Камал насыпал в чашки молотый кофе и залил кипяток из самовара, накрыв чашки блюдцем. Наверное, может показаться странным, почему это я согласился выпить кофе, ведь не так давно я уже это сделал. Но отказываться от кофе, который предлагал Камал, никак нельзя, этого в нашем институте никто и никогда не делал — и не потому, что он крайне редко его предлагал, а совсем по другим причинам.
Родился Камал высоко в горах, где толком никогда не занимались никаким земледелием. Но кофе, рассыпанный по нашим чашкам, выращен был в этой самой лаборатории. Плоды собраны и просушены, зерна извлечены и очищены. Далее Камал обжаривал их и затем размалывал в ручной кофемолке. Сами понимаете, что когда тебе предлагают кофе, сделанный таким образом, отказываться от него не просто глупо — это верх неуважения к человеку.
Заключительная стадия приготовления была связана с заливанием горячей водой, и вот именно здесь ключевым элементом выступал самовар. На самом деле все дело заключалось в носике, который находится выше уровня скопления оседающей накипи. Именно это свойство самовара и придавало тот самый неповторимый и особенный вкус воде, а следовательно, и всем напиткам, приготовленным таким образом.
— Что было на летучке? — поинтересовался я.
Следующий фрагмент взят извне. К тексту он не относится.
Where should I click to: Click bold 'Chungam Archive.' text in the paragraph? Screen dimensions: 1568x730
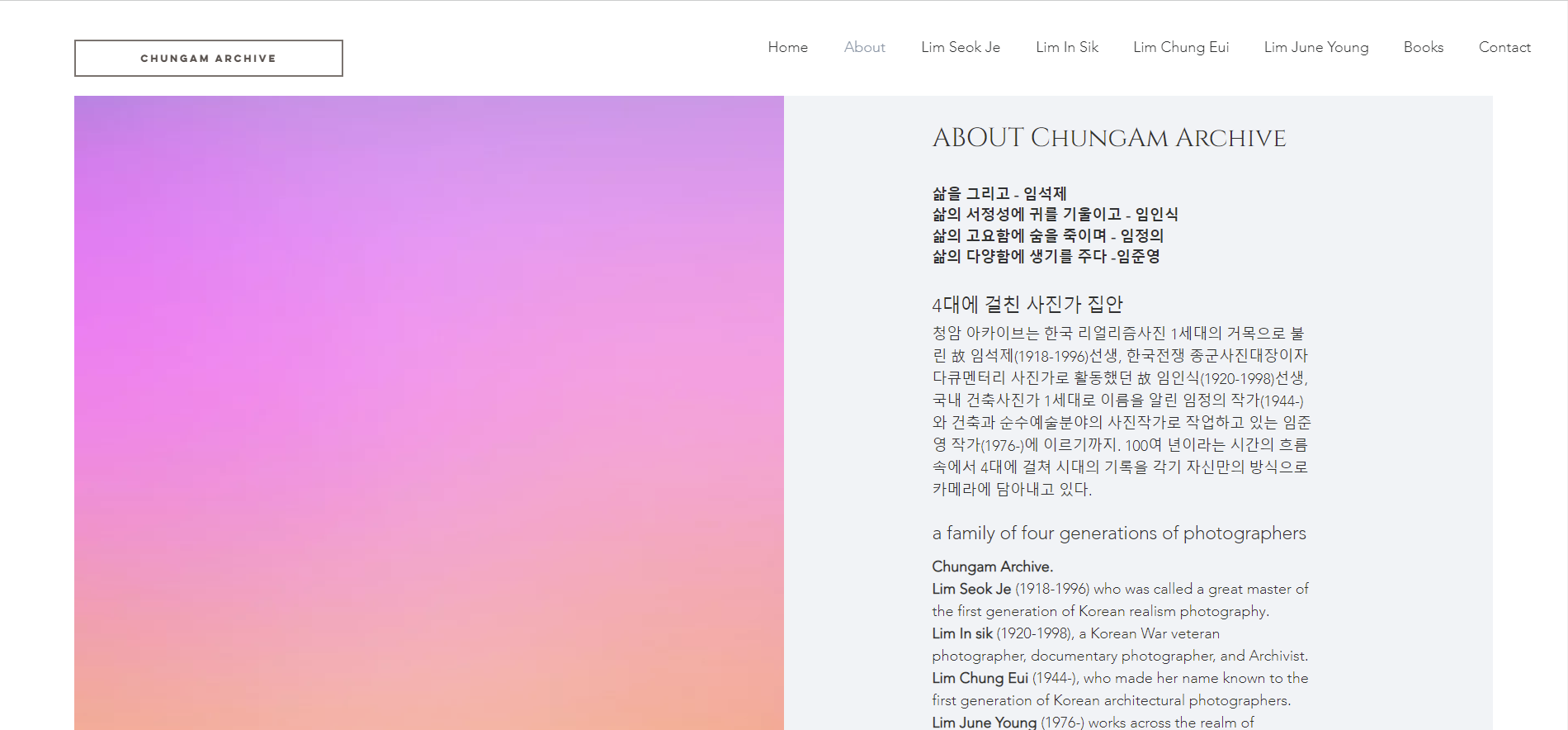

— Все собрались в актовом зале. Зашел директор. Сел на свое место на сцене в президиуме, а затем полчаса разглагольствовал о трудовой и профессиональной дисциплине. Честно сказать, я не могу тебе точно воспроизвести, что он там говорил, но самое главное, что я уловил, — это то, что теперь поменяется все. Рабочее время жестко регламентировано. Вход и выход по электронным пропускам. На всех входах с сегодняшнего дня установлены и будут работать камеры. Сказал, что в сложившихся условиях необходимо превратиться в единый организм, и только тогда мы сможем выжить. Затем на сцену стали вызывать по фамилиям для получения пропуска. После получения его каждый должен был рассказать о своих трудовых функциях, записанных в должностной инструкции. Сам понимаешь, как это выглядело со стороны, и естественно, что большинство не смогло даже приблизительно перечислить, что они там обязаны выполнять. Директор поручил заведующим провести разъяснительную работу с сотрудниками и к завтрашнему дню, во-первых, расположить все лаборатории по секторам в актовом зале и, во-вторых, каждому
сотруднику выйти на сцену и рассказать о своих должностных обязанностях перед коллегами.— Да, дела. А про дождь что-нибудь было? Жора вчера говорил, что летучка будет по поводу дождя.
— Да, было. Руководство сказало, что вследствие неблагоприятных климатических условий, связанных с погодной аномалией, с сегодняшнего дня на работе нельзя задерживаться и опаздывать на нее без согласования с начальником.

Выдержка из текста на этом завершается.